:: What the task requires ::
Starting at the line that contains "Open the JUST IN tweet text", transcribe each line exactly through the last line of the data. Include nothing else.
------ Records provided
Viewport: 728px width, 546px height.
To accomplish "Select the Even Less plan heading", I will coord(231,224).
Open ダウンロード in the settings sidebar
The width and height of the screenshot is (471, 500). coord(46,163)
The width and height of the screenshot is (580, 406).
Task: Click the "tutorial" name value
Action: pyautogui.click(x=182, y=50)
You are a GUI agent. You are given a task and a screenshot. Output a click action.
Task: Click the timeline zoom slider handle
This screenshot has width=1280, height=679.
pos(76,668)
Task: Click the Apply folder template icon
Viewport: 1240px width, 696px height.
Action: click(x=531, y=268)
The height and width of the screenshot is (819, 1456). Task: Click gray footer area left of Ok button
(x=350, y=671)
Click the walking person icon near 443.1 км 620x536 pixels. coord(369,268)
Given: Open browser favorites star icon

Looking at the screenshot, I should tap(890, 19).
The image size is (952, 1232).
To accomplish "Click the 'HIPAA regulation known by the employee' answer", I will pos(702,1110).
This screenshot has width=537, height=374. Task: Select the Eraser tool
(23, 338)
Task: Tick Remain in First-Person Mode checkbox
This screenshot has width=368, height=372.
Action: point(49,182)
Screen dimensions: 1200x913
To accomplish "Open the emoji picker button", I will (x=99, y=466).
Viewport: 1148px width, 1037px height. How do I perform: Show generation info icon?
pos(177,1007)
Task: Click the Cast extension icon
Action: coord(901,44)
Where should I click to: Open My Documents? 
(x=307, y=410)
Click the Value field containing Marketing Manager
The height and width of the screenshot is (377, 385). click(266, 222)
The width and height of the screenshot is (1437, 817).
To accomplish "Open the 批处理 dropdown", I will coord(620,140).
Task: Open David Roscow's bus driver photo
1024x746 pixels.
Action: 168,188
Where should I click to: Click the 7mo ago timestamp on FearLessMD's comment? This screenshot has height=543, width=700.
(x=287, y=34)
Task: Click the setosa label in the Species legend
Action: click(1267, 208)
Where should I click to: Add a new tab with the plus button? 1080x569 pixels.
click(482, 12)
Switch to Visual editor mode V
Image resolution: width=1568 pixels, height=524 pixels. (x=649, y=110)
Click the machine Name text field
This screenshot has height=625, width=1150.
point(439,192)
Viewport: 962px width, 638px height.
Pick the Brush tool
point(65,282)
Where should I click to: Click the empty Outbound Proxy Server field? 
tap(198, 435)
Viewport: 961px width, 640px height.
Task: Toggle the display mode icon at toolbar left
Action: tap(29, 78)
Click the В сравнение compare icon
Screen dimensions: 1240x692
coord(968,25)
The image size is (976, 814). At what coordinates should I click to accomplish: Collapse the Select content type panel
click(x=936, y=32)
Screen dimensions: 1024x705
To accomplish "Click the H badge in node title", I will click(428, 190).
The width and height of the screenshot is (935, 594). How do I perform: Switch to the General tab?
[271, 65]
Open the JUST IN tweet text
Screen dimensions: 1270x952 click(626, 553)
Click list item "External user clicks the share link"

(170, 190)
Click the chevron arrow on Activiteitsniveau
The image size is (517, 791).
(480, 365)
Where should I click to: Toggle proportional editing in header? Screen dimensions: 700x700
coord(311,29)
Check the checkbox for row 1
------------
:: Solution ::
Open the JUST IN tweet text
Screen dimensions: 1270x952 click(626, 553)
Click list item "External user clicks the share link"

(170, 190)
Click the chevron arrow on Activiteitsniveau
The image size is (517, 791).
(480, 365)
Where should I click to: Toggle proportional editing in header? Screen dimensions: 700x700
coord(311,29)
Check the checkbox for row 1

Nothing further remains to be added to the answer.